De fasentheorie kent een nulniveau en drie hogere niveaus van morele ontwikkeling:
0. Premoraliteit niveau
Het kind kan nog geen onderscheid maken tussen goed en slecht.
I Preconventioneel niveau
Iets is goed wanneer een autoriteit (bijv. vader of moeder) dat zegt. Alles waar straf op staat is slecht. Gedrag van de autoriteit wordt geïmiteerd. Een kind dat bijvoorbeeld iets per ongeluk breekt en gestraft wordt is slecht, terwijl een kind dat dat ook overkomt, maar niet gestraft wordt, niet slecht is. In dit stadium spelen gehoorzaamheid en naïef egoïsme (er zelf voordeel van hebben) een rol. Weegschaalmodel: ‘ik doe iets voor een ander, omdat die ander (dan) iets voor mij doet.’
II Conventioneel niveau
Het kind begint te beseffen dat wat de ander doet goed is. Er is sprake van ‘slaafs’ volgen.‘Ik kijk eerst naar anderen voordat ik zelf een besluit neem’. Alles wat de groep doet, is goed. Goed is wat in de groep normaal is. Doen wordt bepaald door de meerderheid.

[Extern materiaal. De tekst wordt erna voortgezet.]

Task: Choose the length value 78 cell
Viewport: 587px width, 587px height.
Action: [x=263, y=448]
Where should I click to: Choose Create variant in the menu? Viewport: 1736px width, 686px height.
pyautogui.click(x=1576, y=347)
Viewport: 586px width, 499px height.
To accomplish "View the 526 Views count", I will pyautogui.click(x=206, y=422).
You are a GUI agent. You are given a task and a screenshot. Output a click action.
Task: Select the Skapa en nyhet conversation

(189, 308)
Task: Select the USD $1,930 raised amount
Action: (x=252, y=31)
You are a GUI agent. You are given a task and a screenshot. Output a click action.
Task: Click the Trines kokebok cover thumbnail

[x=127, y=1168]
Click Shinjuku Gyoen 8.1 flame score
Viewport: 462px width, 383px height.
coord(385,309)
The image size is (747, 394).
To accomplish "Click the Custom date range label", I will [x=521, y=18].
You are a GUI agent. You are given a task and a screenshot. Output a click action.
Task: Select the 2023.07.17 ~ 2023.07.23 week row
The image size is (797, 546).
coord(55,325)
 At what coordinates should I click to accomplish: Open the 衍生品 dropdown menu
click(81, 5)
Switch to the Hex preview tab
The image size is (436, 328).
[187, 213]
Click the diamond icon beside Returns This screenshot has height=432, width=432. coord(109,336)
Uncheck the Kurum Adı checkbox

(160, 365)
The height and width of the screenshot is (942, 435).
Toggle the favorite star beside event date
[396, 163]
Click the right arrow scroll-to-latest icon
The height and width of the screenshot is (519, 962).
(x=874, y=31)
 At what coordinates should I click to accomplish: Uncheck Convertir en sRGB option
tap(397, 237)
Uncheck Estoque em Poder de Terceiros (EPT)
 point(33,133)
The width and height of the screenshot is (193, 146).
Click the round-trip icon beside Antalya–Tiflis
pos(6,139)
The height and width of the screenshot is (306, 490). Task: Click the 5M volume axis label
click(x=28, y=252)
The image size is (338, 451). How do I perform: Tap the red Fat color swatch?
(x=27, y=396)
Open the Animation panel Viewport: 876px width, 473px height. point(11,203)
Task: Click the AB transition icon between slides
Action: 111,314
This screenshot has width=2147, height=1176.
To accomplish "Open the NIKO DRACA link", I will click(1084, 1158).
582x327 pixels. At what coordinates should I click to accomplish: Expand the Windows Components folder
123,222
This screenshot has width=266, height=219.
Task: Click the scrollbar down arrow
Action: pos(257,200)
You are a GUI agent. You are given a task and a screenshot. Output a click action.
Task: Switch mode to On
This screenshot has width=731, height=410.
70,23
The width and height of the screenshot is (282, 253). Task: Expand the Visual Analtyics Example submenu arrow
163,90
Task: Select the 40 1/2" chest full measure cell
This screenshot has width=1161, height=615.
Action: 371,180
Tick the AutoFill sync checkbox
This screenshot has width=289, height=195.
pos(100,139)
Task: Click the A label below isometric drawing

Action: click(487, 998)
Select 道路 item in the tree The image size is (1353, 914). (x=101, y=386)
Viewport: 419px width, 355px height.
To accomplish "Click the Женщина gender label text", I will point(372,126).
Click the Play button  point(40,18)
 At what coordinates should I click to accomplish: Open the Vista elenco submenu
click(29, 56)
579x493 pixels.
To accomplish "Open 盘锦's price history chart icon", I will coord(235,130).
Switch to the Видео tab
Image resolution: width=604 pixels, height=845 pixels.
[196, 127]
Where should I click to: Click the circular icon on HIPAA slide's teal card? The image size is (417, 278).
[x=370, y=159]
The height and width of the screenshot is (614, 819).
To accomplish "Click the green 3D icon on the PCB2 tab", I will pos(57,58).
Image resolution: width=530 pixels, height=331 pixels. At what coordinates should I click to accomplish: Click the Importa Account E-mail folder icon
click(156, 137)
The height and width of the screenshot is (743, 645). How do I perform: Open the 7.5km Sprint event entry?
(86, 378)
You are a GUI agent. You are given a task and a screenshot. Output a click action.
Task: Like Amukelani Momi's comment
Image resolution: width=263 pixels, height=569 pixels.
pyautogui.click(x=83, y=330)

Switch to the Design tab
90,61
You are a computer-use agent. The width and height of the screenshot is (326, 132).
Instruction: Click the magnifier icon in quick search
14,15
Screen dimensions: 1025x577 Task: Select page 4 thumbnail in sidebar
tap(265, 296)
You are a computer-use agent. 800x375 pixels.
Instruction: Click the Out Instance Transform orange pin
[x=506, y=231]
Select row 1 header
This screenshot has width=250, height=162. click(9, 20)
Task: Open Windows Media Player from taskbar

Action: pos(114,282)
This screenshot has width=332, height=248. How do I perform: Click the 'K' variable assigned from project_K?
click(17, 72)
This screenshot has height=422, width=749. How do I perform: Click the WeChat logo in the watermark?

III Postconventioneel niveau
De eigen verantwoordelijkheid voor het naleven van waarden krijgt een plaats. Dat gebeurt los van wat de autoriteiten ervan vinden. Goed is wat in goed overleg is overeen gekomen. Wat men normaal vindt, hoef ik nog niet normaal te vinden. Iets is goed omdat het niet tegen de eigen principes ingaat. Wat slecht is kan openlijk afgekeurd worden. Zelfs al is niemand het met mij eens.
Kinderen doorlopen deze stadia in verschillend tempo, waarbij sommigen het hoogste niveau nooit bereiken. Daar is een zekere cognitieve ontwikkeling voor nodig.